The City of Marysville provides municipal solid waste collection and disposal services, while contracting Waste Management for mandatory single-stream recycling and optional yard waste disposal. The municipal government also provides water and wastewater treatment to residents and businesses within city limits and in the surrounding area. Marysville's water system is granted water rights for up to 20.71 e6USgal/day, sourced from the Stillaguamish River, Spada Lake, and a well at Edward Springs near Lake Goodwin. The water system includes several pumping stations and over 297.6 mi of water pipes. Marysville's wastewater system empties into a wastewater treatment plant south of the city with a daily capacity of 20,143 lbs/day. The city has 210 mi of sewage pipeline and 15 pump stations. Stormwater treatment is also handled by the municipal Public Works Department and consists of 185 mi of storm lines, 11,914 storm drains, and 346 detention ponds. The city built a 7 acre regional stormwater treatment plant in 2003 and took control of local treatment in 2007. Areas annexed into the city of Marysville are transferred to municipal water and waste services through agreements between the city and the Snohomish County PUD.
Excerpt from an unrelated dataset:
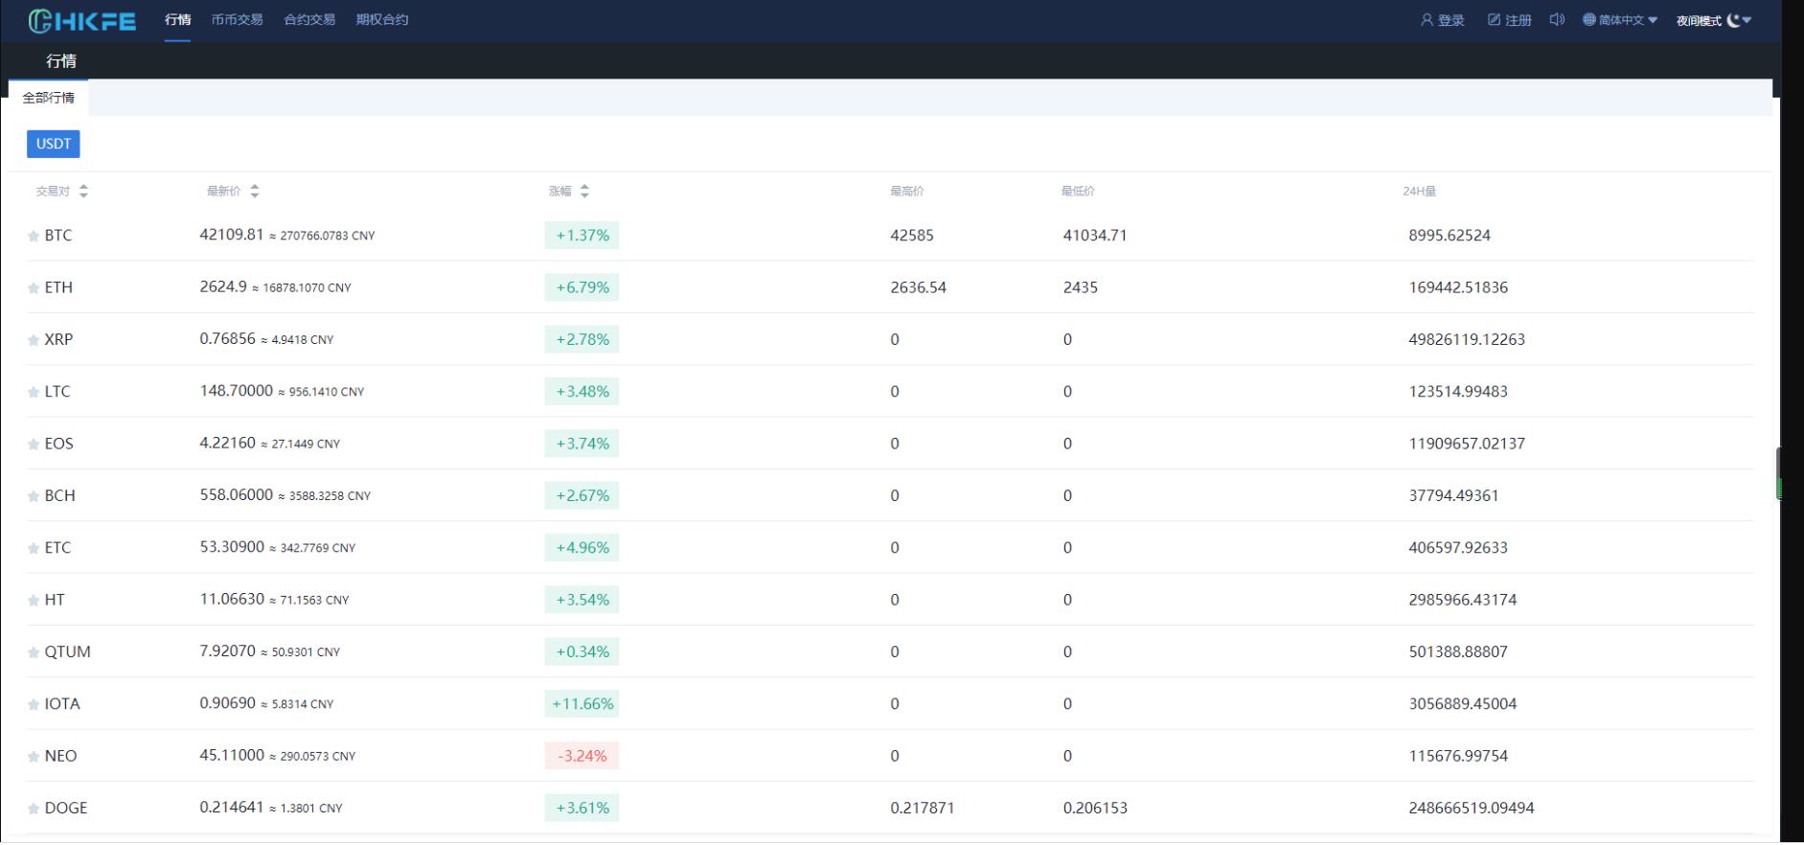This screenshot has height=845, width=1804.
Task: Click the star next to LTC
Action: 34,392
Marysville is served by three telecommunications companies that provide cable television, landline telephone, and Internet service: Comcast Xfinity and Astound Broadband (formerly Wave Broadband) service the city using coaxial cable, with the latter primarily present in North Lakewood, whereas Ziply Fiber uses digital subscriber line (DSL) and fiber-optic cable.

===Health care===

Marysville does not have a general hospital, but is located near the Providence Regional Medical Center in Everett and Cascade Valley Hospital in Arlington. The city has several community clinics, including two operated by The Everett Clinic and one operated by Providence. A clinic operated by Kaiser Permanente is planned to open in Smokey Point in 2020. A $22 million psychiatric hospital in Smokey Point with 115 beds opened in June 2017.